The present invention is directed to using a gelling unit generally indicated by the reference numeral 34 which is used in combination with the above described blending apparatus to blend and gel base fluid when and as needed. The gelling unit 34 includes an inlet 36 and an outlet 38. The inlet 36 may consist of one or more lines 40 which are connected to the discharge outlet 18 of the blender pump 12, preferably upstream of a throttle valve 42. The outlet 38 of the gelling unit 34 is connected, preferably to the upstream side of the throttle valve 42, but downstream of the inlets 36. However, inlet 36 and outlet 38 could be connected downstream of the throttle valve 42, but in such event they could become contaminated from the mixing vessel 22. The gelling unit 34 includes a mixing eductor 44 positioned between the inlets 36 and the outlet 38. One or more dry chemical feeders 46, at least one of which is a dry gel feeder, is connected to the mixing eductor 44 for feeding gel and other dry chemicals into the eductor 44 for mixing with the incoming base fluid. A dispensing pump 48 is connected between the mixing eductor 44 and the gelling unit outlet 38 and has a higher outlet pressure capacity than the discharge pressure of the blender pump 12 for insuring that the gelled frac fluid is properly circulated, blended and pumped downstream. A flow meter 50 and valve 52 are connected to the outlet of the dispensing pump 48 for measuring and controlling the flow rate through the gelling unit 34.

The dry chemical feeder pumps 46 may be K-Tron twin screw volumetric feeders. A plurality of such feeders 46 allows flexibility in feeding additional chemical additives into well stimulation fluid depending upon the products to be blended.
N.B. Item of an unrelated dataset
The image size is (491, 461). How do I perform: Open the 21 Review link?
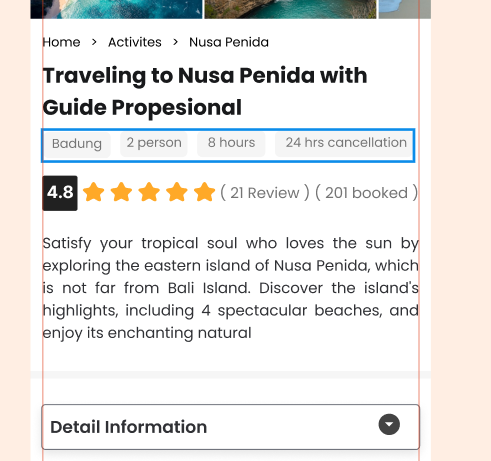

The throttle valve 42 controls the flow of base fluid received, such as from the storage tanks 20, and the mixed gelled frac fluid from the gelling unit 34 whose total flow is measured by flow meter 54 and is supplied to the mixing vat 22. By noting the output of the flow meters 50 and 54, the proper blending of the amount of gel in the gelling unit 34 to the total amount of frac fluid used can be properly proportioned and controlled.

While the gelling agent and base fluid is thoroughly mixed in the mixing eductor 44, it is desirable that the mixing time be suitably increased, for example one minute, to insure that the gelling agent is hydrated before it is delivered back to the main blender system. Therefore, a discharge manifold 56 is provided connected to the outlet of the dispensing pump 48 having a volume sufficient for holding the mixture of gel and frac fluid a length of time sufficient for the gel to hydrate prior to reaching the outlet 38 of the gelling unit 34. For example, a piping manifold of fourteen inch pipe having a length of 115 feet would generally be sufficient to allow hydration.

Preferably, a receiving pump 58 is provided between the gelling unit inlet 36 and the mixing eductor 44 and with suitable valves in the gelling unit inlet 36 and outlet 38 for emptying the gelling unit 34 of materials at the end of an opertion. For example, various valves 60 and 62 are provided. During normal blending operations, the valves 60 are open and the valves 62 are closed. At the end of an operation, the valves 60 are closed and the valves 62 are open along with an air vent 64 in the discharge manifold 56 allowing the receiving pump 58 to empty the discharge manifold 56 and allowing the dispensing pump 48 to empty the eductor 44 directly into the blending system.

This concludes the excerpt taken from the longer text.